<< January 22, 2008 >>
the daily wtg
as mentioned previously, i have been working from home a lot lately. fortunately, most of the resources i need access to are available over the internet, such as bugzilla. but there are a few resources that are so poorly set up and administered that they are only available from the office network or vpn. this is the story of trying to connect to that vpn.
today's novell product that is "worse than groupwise" is...
first of all, there should be a bright red asterisk on that image, with a footnote: DOES NOT ACTUALLY WORK WITH A MAC. i digress a little; it does seem to work on my nearly six year old powerbook (does anyone still have a thinkpad that old?). but not on leopard.

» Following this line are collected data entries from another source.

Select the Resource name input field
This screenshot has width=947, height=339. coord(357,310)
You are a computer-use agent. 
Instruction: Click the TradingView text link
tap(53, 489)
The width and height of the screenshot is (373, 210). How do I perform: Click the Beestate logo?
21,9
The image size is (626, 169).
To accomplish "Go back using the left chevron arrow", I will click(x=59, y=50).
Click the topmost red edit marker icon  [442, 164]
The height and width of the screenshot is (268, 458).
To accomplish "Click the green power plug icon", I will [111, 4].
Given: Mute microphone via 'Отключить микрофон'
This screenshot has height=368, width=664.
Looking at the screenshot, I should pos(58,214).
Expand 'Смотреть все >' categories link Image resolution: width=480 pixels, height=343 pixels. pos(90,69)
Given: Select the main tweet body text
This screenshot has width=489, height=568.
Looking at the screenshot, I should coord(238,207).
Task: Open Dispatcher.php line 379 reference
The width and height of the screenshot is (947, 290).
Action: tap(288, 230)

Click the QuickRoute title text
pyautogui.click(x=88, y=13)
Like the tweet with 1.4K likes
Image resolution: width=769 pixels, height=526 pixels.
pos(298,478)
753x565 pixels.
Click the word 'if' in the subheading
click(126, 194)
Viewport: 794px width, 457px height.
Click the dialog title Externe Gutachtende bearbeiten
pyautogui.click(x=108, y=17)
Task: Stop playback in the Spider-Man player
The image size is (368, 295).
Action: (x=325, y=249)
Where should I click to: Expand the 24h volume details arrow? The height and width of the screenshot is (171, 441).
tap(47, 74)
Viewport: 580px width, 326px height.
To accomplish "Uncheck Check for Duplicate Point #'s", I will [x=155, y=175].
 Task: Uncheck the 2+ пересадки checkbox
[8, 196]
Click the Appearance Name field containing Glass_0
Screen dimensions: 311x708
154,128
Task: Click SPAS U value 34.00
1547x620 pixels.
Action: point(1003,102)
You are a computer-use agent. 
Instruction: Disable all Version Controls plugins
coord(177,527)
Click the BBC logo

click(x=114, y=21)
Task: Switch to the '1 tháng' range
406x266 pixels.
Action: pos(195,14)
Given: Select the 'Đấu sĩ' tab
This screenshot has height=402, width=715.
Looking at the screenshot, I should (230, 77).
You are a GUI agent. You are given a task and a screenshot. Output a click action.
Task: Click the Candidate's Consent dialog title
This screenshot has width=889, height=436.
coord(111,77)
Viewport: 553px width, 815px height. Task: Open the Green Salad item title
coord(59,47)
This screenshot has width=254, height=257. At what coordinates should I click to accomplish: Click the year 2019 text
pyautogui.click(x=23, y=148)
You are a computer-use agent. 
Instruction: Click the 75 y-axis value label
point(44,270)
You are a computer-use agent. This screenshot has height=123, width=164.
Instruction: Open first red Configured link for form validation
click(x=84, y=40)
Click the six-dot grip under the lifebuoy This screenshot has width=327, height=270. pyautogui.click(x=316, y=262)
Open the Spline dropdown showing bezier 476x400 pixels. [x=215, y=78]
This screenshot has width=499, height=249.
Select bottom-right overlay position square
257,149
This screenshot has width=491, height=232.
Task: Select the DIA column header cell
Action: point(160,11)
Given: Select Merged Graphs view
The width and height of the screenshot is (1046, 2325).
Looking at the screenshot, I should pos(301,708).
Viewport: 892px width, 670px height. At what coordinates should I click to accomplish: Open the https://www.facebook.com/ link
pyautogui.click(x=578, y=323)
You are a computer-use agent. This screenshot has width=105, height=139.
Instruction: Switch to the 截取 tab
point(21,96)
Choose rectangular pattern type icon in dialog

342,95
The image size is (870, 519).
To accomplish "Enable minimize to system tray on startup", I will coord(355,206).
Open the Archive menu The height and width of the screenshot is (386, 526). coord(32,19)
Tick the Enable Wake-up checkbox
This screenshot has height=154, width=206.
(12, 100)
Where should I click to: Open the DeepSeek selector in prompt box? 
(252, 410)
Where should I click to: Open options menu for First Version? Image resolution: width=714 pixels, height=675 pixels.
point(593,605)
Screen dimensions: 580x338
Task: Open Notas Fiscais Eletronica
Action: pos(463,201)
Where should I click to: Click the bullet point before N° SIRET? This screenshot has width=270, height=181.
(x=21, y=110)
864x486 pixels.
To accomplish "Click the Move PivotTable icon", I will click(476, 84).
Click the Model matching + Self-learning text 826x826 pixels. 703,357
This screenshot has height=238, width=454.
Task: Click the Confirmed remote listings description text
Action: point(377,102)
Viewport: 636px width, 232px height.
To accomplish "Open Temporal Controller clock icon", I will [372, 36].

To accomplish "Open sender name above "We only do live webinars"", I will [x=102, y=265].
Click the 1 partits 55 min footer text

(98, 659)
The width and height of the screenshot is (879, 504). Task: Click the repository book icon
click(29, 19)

why? at its core, from what i can deduce, the client for this thing is basically a java applet wrapper for either stunnel or openvpn. this is solid architecture. anyway, on leopard, the ppc stunnel crashes, and it for openvpn it gets an error installing the tun/tap driver saying that it requires tiger. of course it doesn't tell you this in the applet, or even in Console.app. you have to watch /tmp for the .pkg file to be downloaded, copy it somewhere before the install fails, and it removes the files, and then install it manually.
even more offensive, it reinstalls the openvpn/stunnel bits every time you start it up. so i can't even, say, throw in a tun/tap driver that works in leopard. i suppose in a functional company that cared about its employees (or, i suppose, even the external customers of the product!) someone would be responsible for releasing and installing some sort of an update here, but i'm not going to hold my breath. it's been almost 2 and a half years since i started at novell, and last i checked, groupwise still could not forward internet email correctly.
but the worst is this: if this applet uses openvpn, why can't i just use openvpn directly? i can install it from darwin ports! there is even a lame but functional gui for the mac available! this is what open software and open protocols are about: give me the hostnames and settings for the server, and let me choose the software to connect to it. what, do they think people trying to hack in are going to stick to using their software?
this all just reinforces my theory that people who write vpn software never actually need to use vpns. i mean, if they did, they might discover that it's pretty useful to be able to access your local network - printers, your file server, maybe your windows machine - while connected to the vpn.
so, i guess i need to set up another linux vm...
relatedly, i find it somewhat amusing that during the original novell/microsoft partnership announcement, ballmer and hovsepian were arguing that each had the better platform for virtualization. this contrasts greatly with my experiences in practice: almost everyone i know actually runs their vms on a mac.